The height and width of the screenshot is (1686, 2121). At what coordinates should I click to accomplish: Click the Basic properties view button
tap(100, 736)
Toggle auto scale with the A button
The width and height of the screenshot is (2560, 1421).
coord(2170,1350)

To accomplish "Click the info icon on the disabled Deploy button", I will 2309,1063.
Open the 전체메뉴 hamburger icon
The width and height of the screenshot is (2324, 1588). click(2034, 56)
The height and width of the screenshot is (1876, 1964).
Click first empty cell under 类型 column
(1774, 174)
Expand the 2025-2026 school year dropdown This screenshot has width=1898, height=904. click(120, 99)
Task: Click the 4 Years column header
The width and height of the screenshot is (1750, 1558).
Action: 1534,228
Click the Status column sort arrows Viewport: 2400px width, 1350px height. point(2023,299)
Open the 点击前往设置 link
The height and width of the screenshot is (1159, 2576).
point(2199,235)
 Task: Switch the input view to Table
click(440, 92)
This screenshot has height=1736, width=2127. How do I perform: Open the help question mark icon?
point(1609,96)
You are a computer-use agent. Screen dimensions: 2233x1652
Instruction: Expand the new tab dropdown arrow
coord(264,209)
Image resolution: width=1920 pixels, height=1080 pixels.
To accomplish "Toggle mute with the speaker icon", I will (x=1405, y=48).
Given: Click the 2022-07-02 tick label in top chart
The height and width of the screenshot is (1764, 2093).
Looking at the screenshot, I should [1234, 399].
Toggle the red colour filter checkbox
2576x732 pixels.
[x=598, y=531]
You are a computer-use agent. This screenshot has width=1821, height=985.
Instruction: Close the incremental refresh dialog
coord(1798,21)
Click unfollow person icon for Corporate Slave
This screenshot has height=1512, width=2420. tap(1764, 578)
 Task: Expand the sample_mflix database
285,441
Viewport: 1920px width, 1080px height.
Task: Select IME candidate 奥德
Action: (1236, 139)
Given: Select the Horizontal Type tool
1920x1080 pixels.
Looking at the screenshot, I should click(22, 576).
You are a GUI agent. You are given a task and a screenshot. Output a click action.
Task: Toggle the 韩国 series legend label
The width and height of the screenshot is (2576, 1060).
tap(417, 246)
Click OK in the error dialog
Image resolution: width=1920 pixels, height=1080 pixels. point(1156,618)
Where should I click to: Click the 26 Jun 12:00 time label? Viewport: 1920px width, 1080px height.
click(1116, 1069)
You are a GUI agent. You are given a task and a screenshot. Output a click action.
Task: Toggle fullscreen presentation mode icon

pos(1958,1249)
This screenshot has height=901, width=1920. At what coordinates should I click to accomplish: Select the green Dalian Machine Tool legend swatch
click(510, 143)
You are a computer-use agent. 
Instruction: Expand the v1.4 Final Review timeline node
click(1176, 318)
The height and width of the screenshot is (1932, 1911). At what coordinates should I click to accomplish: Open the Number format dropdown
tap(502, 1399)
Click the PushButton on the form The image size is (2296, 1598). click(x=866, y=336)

+--

* **WHAT THE TASK REQUIRES**
Bring together all lines of the entries above in which the string "will" occurs.

* **OUTPUT OF THE EXERCISE**
To accomplish "Click the info icon on the disabled Deploy button", I will 2309,1063.
To accomplish "Toggle mute with the speaker icon", I will (x=1405, y=48).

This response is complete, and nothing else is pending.